Ugarit, weites fremdes Ugarit. Acheloyde stand hochoben auf dem Bergfried der ugaritischen Königsburg und blickte versonnen ins Land hinaus. Ein Zug verspäteter Kraniche auf dem Weg nach Süden strich über die Ebene hinweg, und Acheloyde starrte ihnen nach, bis sie ganz klein wurden und am Horizont verschwanden. Sie war herzlich aufgenommen worden als neue Königin des Landes, Bauern und Bürger hatten jubelnd ihren Weg gesäumt und die Braut des Kranichs willkommen geheißen, und des Königs Marschall Assundin wachte treu und zuverlässig über sie und las ihr jeden Wunsch von den Augen ab. Und doch stand sie jeden Tag stundenlang oben auf dem Turm und wartete auf die Rückkehr Gayols, obwohl seit seinem Aufbruch noch kaum zwei Wochen vergangen waren. "Ein halbes Jahr," seufzte sie. "Ein ganzes langes halbes Jahr."
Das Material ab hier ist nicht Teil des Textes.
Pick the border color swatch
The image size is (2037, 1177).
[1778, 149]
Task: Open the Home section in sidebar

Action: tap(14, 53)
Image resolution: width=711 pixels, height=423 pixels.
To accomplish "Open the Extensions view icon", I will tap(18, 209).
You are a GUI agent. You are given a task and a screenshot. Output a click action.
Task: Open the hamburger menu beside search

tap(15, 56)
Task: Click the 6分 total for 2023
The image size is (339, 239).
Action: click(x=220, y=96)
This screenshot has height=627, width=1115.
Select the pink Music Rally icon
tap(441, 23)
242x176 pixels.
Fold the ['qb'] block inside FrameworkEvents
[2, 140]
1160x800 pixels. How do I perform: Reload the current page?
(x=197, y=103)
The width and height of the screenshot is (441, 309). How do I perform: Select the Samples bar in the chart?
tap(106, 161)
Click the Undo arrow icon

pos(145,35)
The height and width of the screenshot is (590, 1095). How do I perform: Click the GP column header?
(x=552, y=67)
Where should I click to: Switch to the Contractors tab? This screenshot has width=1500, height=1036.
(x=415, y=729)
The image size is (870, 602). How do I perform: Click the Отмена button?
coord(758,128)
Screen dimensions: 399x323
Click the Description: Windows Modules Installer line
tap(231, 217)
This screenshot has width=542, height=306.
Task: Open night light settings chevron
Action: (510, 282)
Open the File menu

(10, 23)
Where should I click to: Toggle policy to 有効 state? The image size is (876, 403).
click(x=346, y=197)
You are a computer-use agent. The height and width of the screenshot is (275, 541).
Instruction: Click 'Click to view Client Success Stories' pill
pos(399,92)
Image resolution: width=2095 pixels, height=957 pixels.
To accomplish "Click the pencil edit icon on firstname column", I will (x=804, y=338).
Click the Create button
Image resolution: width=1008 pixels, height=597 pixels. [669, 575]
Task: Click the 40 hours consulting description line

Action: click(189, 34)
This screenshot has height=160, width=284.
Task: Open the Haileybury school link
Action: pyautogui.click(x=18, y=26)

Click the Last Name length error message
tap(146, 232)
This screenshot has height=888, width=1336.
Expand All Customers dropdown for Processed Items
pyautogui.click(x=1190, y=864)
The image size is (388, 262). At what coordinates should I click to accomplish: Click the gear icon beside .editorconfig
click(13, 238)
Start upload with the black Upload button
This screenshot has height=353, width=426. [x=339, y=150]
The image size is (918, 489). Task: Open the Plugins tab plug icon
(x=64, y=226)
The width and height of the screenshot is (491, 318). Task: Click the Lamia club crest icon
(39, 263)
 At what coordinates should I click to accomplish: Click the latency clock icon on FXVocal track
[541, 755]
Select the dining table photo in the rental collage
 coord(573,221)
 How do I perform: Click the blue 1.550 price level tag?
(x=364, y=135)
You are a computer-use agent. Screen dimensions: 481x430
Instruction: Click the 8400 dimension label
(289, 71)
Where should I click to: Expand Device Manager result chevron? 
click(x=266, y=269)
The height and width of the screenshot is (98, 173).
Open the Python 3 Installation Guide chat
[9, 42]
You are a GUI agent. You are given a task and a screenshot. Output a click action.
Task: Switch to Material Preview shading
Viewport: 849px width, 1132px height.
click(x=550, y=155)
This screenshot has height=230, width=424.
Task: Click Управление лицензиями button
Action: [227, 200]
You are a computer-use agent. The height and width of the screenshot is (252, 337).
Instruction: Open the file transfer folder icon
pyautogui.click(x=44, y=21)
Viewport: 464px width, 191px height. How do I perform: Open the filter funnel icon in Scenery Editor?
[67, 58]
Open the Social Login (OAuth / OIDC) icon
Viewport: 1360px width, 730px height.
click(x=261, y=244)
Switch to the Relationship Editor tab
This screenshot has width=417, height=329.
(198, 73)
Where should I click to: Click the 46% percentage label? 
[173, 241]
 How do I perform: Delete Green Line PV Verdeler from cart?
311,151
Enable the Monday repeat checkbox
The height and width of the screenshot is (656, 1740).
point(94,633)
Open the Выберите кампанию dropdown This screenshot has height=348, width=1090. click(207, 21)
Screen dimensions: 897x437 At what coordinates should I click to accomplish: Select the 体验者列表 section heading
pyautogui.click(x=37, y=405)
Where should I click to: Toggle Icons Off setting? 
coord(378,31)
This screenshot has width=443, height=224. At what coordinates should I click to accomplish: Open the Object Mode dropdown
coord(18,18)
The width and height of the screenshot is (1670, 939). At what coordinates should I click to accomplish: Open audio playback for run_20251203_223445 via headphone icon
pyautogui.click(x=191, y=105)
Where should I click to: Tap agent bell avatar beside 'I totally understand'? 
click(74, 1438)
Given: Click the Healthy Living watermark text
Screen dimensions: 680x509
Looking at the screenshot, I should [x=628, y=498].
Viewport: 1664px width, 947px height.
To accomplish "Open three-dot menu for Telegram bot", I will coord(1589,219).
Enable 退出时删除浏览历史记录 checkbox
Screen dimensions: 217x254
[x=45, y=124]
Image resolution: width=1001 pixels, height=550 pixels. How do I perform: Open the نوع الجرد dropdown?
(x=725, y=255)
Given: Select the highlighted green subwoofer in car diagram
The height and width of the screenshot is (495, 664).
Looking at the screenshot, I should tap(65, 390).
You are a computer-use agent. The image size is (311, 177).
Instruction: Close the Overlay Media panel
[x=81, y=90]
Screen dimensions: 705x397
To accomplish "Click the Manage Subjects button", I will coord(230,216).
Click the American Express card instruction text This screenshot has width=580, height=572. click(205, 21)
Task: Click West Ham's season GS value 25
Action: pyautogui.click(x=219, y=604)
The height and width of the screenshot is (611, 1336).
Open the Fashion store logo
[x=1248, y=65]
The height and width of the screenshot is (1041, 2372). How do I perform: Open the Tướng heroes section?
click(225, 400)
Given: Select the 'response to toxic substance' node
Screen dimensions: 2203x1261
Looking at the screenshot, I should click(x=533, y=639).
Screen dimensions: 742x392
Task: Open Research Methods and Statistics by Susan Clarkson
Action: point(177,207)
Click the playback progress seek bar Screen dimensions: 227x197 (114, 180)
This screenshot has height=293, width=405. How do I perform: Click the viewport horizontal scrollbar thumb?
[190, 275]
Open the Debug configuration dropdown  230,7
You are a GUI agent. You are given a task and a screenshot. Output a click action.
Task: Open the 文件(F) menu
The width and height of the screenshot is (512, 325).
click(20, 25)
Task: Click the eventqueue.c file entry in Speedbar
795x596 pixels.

Plötzlich richtete sie sich auf und spähte angestrengt nach Süden. Ein einzelner Reiter war auf dem Weg aufgetaucht und näherte sich nun der Burg. Für eine Sekunde glaubte sie, es sei Gayol, der bereits jetzt heimkäme. Doch war das Benehmen des fremden Reiters alles andere als das eines Heimkehrenden. Müde und hängenden Kopfes trottete sein Pferd vorwärts, er selbst saß zusammengesunken und vornübergeneigt im Sattel. Nun erkannte Acheloyde auch, wie übel zugerichtet Waffen und Rüstung des Ritters waren. Vor allem der einstmals prächtige Wappenschild des Fremden war von Dellen und Kerben übersät, große Stücke waren mit ungeheurer Kraft aus dem Schilde herausgehauen worden. Rasch stieg die junge Königin vom Turm herunter, um den Fremden gebührend zu empfangen.

Schon auf der Treppe stürzte ihr Achute, ihre Hofdame, entgegen. "Ein fremder Ritter ist gekommen und fragt nach der Königin von Ugarit. Er sagt, er hat Nachricht vom Kranich."

Da sprang Acheloyde die letzten Stufen hinab und eilte dem Fremden entgegen. "Seid mir gegrüßt, Ritter," sprach sie ihn freundlich an. "Wer hat Euch den Schild so zugerichtet?"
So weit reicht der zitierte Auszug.